# [About this task]
Repeat exactly, and nothing more, the lines from the one that includes "This screenshot has" through the final line of the entries; skip the pictures.

Items from a data source:
━━━━━━━━

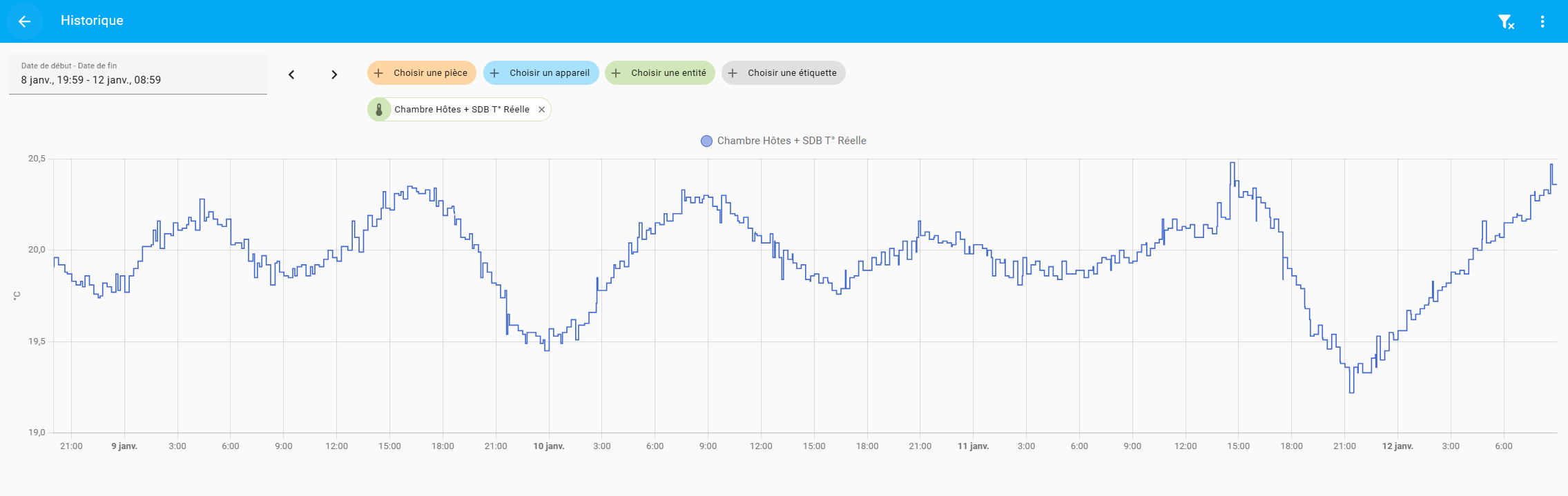The height and width of the screenshot is (496, 1568).
Task: Remove Chambre Hôtes + SDB T° Réelle chip
Action: (542, 110)
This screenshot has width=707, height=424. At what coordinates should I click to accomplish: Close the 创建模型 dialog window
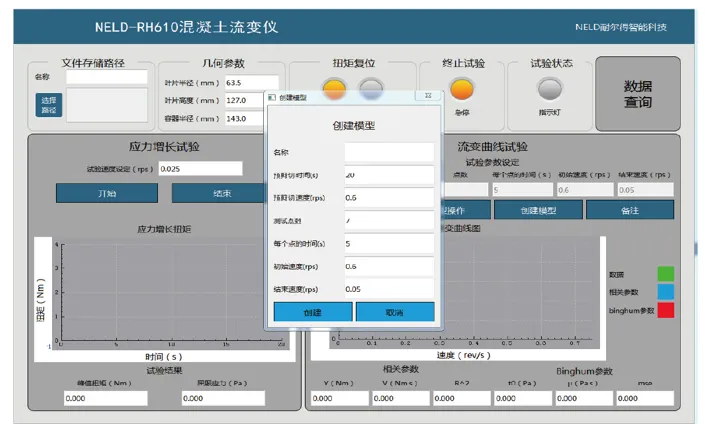coord(427,97)
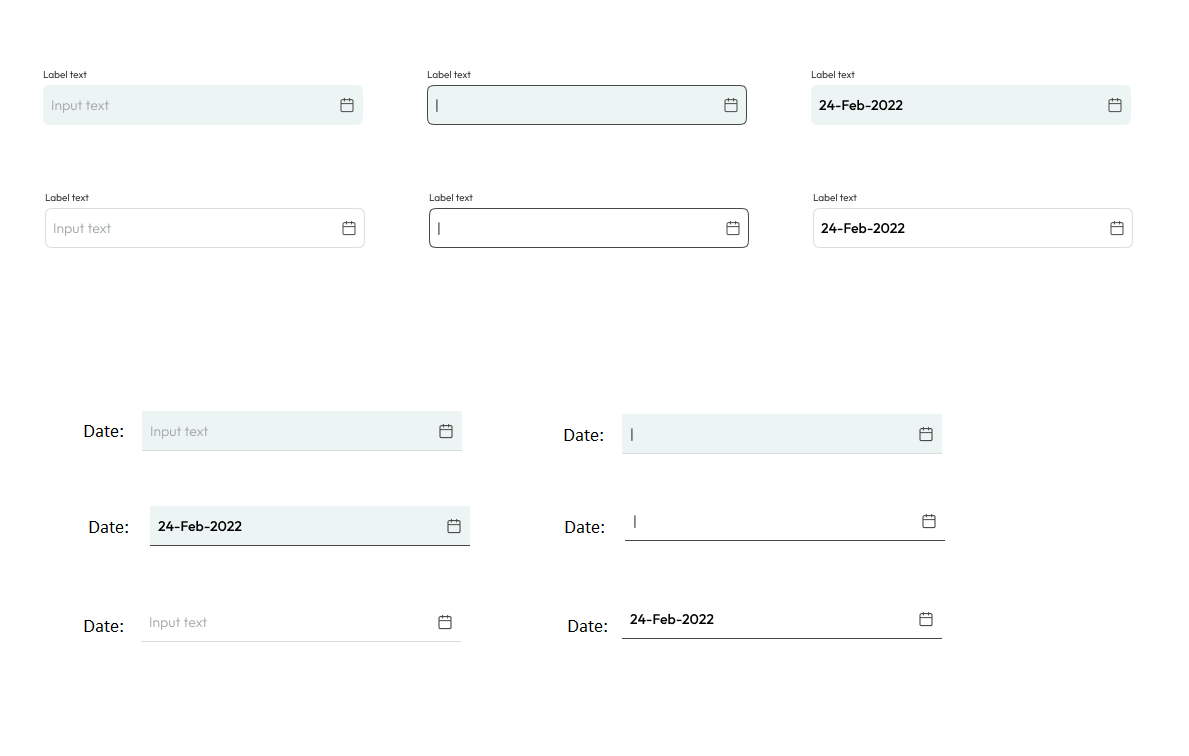Click calendar icon in white underlined empty Date: field
1189x756 pixels.
[929, 521]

━━━━━━━━

# [Response]
This screenshot has width=707, height=424. At what coordinates should I click to accomplish: Close the 创建模型 dialog window
coord(427,97)
Click calendar icon in white underlined empty Date: field
1189x756 pixels.
[929, 521]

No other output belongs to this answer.